◆ Data to use ◆
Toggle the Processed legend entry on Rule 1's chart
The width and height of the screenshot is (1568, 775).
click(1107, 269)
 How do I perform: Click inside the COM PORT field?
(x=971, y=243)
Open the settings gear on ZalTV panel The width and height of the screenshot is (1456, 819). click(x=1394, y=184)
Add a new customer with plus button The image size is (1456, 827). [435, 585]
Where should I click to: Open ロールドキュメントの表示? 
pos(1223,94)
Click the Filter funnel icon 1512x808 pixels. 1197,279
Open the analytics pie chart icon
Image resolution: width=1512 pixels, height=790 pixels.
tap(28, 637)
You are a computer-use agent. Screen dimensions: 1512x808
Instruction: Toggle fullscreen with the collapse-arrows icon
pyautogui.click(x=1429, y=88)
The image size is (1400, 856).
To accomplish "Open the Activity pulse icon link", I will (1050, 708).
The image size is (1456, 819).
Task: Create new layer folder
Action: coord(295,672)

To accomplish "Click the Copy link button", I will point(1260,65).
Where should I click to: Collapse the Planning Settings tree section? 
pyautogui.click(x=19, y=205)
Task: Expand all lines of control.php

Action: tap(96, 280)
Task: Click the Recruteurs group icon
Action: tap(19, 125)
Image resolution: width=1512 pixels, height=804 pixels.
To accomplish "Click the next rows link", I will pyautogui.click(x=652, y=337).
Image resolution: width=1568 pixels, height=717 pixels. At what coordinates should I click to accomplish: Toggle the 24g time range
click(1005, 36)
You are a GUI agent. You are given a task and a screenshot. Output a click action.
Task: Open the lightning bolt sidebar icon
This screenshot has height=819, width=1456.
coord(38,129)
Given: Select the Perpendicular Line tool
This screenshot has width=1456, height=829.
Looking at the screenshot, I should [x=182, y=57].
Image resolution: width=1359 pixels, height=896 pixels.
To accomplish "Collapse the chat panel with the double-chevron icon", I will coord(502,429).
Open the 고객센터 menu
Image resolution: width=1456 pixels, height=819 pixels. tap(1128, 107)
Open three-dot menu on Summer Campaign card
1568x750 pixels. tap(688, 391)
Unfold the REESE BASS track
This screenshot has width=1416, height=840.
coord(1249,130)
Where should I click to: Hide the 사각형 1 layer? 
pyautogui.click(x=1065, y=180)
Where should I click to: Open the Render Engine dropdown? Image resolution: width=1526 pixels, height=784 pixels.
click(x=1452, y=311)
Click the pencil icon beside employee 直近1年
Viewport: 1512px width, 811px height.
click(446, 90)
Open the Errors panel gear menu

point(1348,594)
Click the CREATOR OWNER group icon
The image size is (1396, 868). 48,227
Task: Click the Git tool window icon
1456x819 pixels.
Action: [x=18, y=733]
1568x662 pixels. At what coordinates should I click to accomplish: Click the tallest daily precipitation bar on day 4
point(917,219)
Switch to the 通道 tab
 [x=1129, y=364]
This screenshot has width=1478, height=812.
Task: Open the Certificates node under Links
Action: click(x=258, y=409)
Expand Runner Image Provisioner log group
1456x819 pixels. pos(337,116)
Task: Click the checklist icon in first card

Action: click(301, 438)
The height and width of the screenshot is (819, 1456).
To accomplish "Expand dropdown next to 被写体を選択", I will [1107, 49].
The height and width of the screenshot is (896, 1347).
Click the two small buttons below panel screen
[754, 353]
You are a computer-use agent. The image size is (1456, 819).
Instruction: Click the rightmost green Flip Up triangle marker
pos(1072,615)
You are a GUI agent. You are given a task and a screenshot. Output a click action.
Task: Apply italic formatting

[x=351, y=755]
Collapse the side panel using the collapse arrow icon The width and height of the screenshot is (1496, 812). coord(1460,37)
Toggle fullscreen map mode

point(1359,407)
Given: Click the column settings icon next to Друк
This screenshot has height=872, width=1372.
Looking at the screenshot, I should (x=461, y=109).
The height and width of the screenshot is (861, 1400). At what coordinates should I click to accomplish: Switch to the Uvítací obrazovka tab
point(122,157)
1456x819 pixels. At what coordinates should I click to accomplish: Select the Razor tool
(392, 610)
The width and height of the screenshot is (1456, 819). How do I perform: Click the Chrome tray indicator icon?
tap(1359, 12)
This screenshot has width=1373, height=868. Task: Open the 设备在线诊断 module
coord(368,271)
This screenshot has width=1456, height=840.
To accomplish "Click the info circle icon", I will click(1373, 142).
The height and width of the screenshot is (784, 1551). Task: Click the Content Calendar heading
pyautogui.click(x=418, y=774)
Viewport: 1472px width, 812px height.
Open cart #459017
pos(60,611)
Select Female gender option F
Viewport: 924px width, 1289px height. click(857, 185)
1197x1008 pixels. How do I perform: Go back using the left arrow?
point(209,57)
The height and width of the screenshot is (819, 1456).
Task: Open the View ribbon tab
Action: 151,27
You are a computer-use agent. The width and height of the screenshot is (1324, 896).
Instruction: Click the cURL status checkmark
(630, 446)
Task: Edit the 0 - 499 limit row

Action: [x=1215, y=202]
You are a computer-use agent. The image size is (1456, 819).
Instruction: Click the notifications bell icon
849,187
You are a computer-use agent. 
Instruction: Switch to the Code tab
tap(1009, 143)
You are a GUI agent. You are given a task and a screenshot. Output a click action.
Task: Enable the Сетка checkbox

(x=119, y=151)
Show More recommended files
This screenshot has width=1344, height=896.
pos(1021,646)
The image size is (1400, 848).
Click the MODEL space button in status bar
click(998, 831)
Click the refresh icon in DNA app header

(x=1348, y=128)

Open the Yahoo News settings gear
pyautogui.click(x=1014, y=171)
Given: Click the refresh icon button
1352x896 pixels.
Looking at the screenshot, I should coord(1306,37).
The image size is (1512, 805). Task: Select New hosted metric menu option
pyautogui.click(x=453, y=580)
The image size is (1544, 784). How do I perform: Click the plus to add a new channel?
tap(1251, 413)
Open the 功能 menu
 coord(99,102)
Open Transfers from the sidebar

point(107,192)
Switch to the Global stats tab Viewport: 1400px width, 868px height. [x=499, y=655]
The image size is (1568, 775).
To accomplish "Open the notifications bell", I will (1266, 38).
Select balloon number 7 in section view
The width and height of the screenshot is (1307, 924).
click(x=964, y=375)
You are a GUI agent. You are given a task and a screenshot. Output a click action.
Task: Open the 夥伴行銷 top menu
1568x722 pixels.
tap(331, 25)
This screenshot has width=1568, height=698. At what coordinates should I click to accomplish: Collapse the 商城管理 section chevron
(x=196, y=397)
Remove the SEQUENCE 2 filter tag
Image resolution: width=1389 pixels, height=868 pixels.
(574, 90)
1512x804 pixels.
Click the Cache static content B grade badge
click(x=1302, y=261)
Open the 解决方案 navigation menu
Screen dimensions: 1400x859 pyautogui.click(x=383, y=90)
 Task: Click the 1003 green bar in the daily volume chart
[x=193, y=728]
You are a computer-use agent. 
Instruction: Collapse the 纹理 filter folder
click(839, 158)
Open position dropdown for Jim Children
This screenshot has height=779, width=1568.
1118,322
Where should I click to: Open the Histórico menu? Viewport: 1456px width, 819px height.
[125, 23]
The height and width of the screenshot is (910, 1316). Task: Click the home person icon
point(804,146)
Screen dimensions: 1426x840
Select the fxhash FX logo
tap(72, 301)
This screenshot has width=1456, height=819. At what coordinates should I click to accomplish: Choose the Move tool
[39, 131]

◆ What is needed ◆
Working from the material above, retype it in its entirety without change.

◆ Worked solution ◆
Toggle the Processed legend entry on Rule 1's chart
The width and height of the screenshot is (1568, 775).
click(1107, 269)
 How do I perform: Click inside the COM PORT field?
(x=971, y=243)
Open the settings gear on ZalTV panel The width and height of the screenshot is (1456, 819). click(x=1394, y=184)
Add a new customer with plus button The image size is (1456, 827). [435, 585]
Where should I click to: Open ロールドキュメントの表示? 
pos(1223,94)
Click the Filter funnel icon 1512x808 pixels. 1197,279
Open the analytics pie chart icon
Image resolution: width=1512 pixels, height=790 pixels.
tap(28, 637)
You are a computer-use agent. Screen dimensions: 1512x808
Instruction: Toggle fullscreen with the collapse-arrows icon
pyautogui.click(x=1429, y=88)
The image size is (1400, 856).
To accomplish "Open the Activity pulse icon link", I will (1050, 708).
The image size is (1456, 819).
Task: Create new layer folder
Action: coord(295,672)

To accomplish "Click the Copy link button", I will point(1260,65).
Where should I click to: Collapse the Planning Settings tree section? 
pyautogui.click(x=19, y=205)
Task: Expand all lines of control.php

Action: tap(96, 280)
Task: Click the Recruteurs group icon
Action: tap(19, 125)
Image resolution: width=1512 pixels, height=804 pixels.
To accomplish "Click the next rows link", I will pyautogui.click(x=652, y=337).
Image resolution: width=1568 pixels, height=717 pixels. At what coordinates should I click to accomplish: Toggle the 24g time range
click(1005, 36)
You are a GUI agent. You are given a task and a screenshot. Output a click action.
Task: Open the lightning bolt sidebar icon
This screenshot has height=819, width=1456.
coord(38,129)
Given: Select the Perpendicular Line tool
This screenshot has width=1456, height=829.
Looking at the screenshot, I should [x=182, y=57].
Image resolution: width=1359 pixels, height=896 pixels.
To accomplish "Collapse the chat panel with the double-chevron icon", I will coord(502,429).
Open the 고객센터 menu
Image resolution: width=1456 pixels, height=819 pixels. tap(1128, 107)
Open three-dot menu on Summer Campaign card
1568x750 pixels. tap(688, 391)
Unfold the REESE BASS track
This screenshot has width=1416, height=840.
coord(1249,130)
Where should I click to: Hide the 사각형 1 layer? 
pyautogui.click(x=1065, y=180)
Where should I click to: Open the Render Engine dropdown? Image resolution: width=1526 pixels, height=784 pixels.
click(x=1452, y=311)
Click the pencil icon beside employee 直近1年
Viewport: 1512px width, 811px height.
click(446, 90)
Open the Errors panel gear menu

point(1348,594)
Click the CREATOR OWNER group icon
The image size is (1396, 868). 48,227
Task: Click the Git tool window icon
1456x819 pixels.
Action: [x=18, y=733]
1568x662 pixels. At what coordinates should I click to accomplish: Click the tallest daily precipitation bar on day 4
point(917,219)
Switch to the 通道 tab
 [x=1129, y=364]
This screenshot has width=1478, height=812.
Task: Open the Certificates node under Links
Action: click(x=258, y=409)
Expand Runner Image Provisioner log group
1456x819 pixels. pos(337,116)
Task: Click the checklist icon in first card

Action: click(301, 438)
The height and width of the screenshot is (819, 1456).
To accomplish "Expand dropdown next to 被写体を選択", I will [1107, 49].
The height and width of the screenshot is (896, 1347).
Click the two small buttons below panel screen
[754, 353]
You are a computer-use agent. The image size is (1456, 819).
Instruction: Click the rightmost green Flip Up triangle marker
pos(1072,615)
You are a GUI agent. You are given a task and a screenshot. Output a click action.
Task: Apply italic formatting

[x=351, y=755]
Collapse the side panel using the collapse arrow icon The width and height of the screenshot is (1496, 812). coord(1460,37)
Toggle fullscreen map mode

point(1359,407)
Given: Click the column settings icon next to Друк
This screenshot has height=872, width=1372.
Looking at the screenshot, I should (x=461, y=109).
The height and width of the screenshot is (861, 1400). At what coordinates should I click to accomplish: Switch to the Uvítací obrazovka tab
point(122,157)
1456x819 pixels. At what coordinates should I click to accomplish: Select the Razor tool
(392, 610)
The width and height of the screenshot is (1456, 819). How do I perform: Click the Chrome tray indicator icon?
tap(1359, 12)
This screenshot has width=1373, height=868. Task: Open the 设备在线诊断 module
coord(368,271)
This screenshot has width=1456, height=840.
To accomplish "Click the info circle icon", I will click(1373, 142).
The height and width of the screenshot is (784, 1551). Task: Click the Content Calendar heading
pyautogui.click(x=418, y=774)
Viewport: 1472px width, 812px height.
Open cart #459017
pos(60,611)
Select Female gender option F
Viewport: 924px width, 1289px height. click(857, 185)
1197x1008 pixels. How do I perform: Go back using the left arrow?
point(209,57)
The height and width of the screenshot is (819, 1456).
Task: Open the View ribbon tab
Action: 151,27
You are a computer-use agent. The width and height of the screenshot is (1324, 896).
Instruction: Click the cURL status checkmark
(630, 446)
Task: Edit the 0 - 499 limit row

Action: [x=1215, y=202]
You are a computer-use agent. The image size is (1456, 819).
Instruction: Click the notifications bell icon
849,187
You are a computer-use agent. 
Instruction: Switch to the Code tab
tap(1009, 143)
You are a GUI agent. You are given a task and a screenshot. Output a click action.
Task: Enable the Сетка checkbox

(x=119, y=151)
Show More recommended files
This screenshot has width=1344, height=896.
pos(1021,646)
The image size is (1400, 848).
Click the MODEL space button in status bar
click(998, 831)
Click the refresh icon in DNA app header

(x=1348, y=128)

Open the Yahoo News settings gear
pyautogui.click(x=1014, y=171)
Given: Click the refresh icon button
1352x896 pixels.
Looking at the screenshot, I should coord(1306,37).
The image size is (1512, 805). Task: Select New hosted metric menu option
pyautogui.click(x=453, y=580)
The image size is (1544, 784). How do I perform: Click the plus to add a new channel?
tap(1251, 413)
Open the 功能 menu
 coord(99,102)
Open Transfers from the sidebar

point(107,192)
Switch to the Global stats tab Viewport: 1400px width, 868px height. [x=499, y=655]
The image size is (1568, 775).
To accomplish "Open the notifications bell", I will (1266, 38).
Select balloon number 7 in section view
The width and height of the screenshot is (1307, 924).
click(x=964, y=375)
You are a GUI agent. You are given a task and a screenshot. Output a click action.
Task: Open the 夥伴行銷 top menu
1568x722 pixels.
tap(331, 25)
This screenshot has width=1568, height=698. At what coordinates should I click to accomplish: Collapse the 商城管理 section chevron
(x=196, y=397)
Remove the SEQUENCE 2 filter tag
Image resolution: width=1389 pixels, height=868 pixels.
(574, 90)
1512x804 pixels.
Click the Cache static content B grade badge
click(x=1302, y=261)
Open the 解决方案 navigation menu
Screen dimensions: 1400x859 pyautogui.click(x=383, y=90)
 Task: Click the 1003 green bar in the daily volume chart
[x=193, y=728]
You are a computer-use agent. 
Instruction: Collapse the 纹理 filter folder
click(839, 158)
Open position dropdown for Jim Children
This screenshot has height=779, width=1568.
1118,322
Where should I click to: Open the Histórico menu? Viewport: 1456px width, 819px height.
[125, 23]
The height and width of the screenshot is (910, 1316). Task: Click the home person icon
point(804,146)
Screen dimensions: 1426x840
Select the fxhash FX logo
tap(72, 301)
This screenshot has width=1456, height=819. At what coordinates should I click to accomplish: Choose the Move tool
[39, 131]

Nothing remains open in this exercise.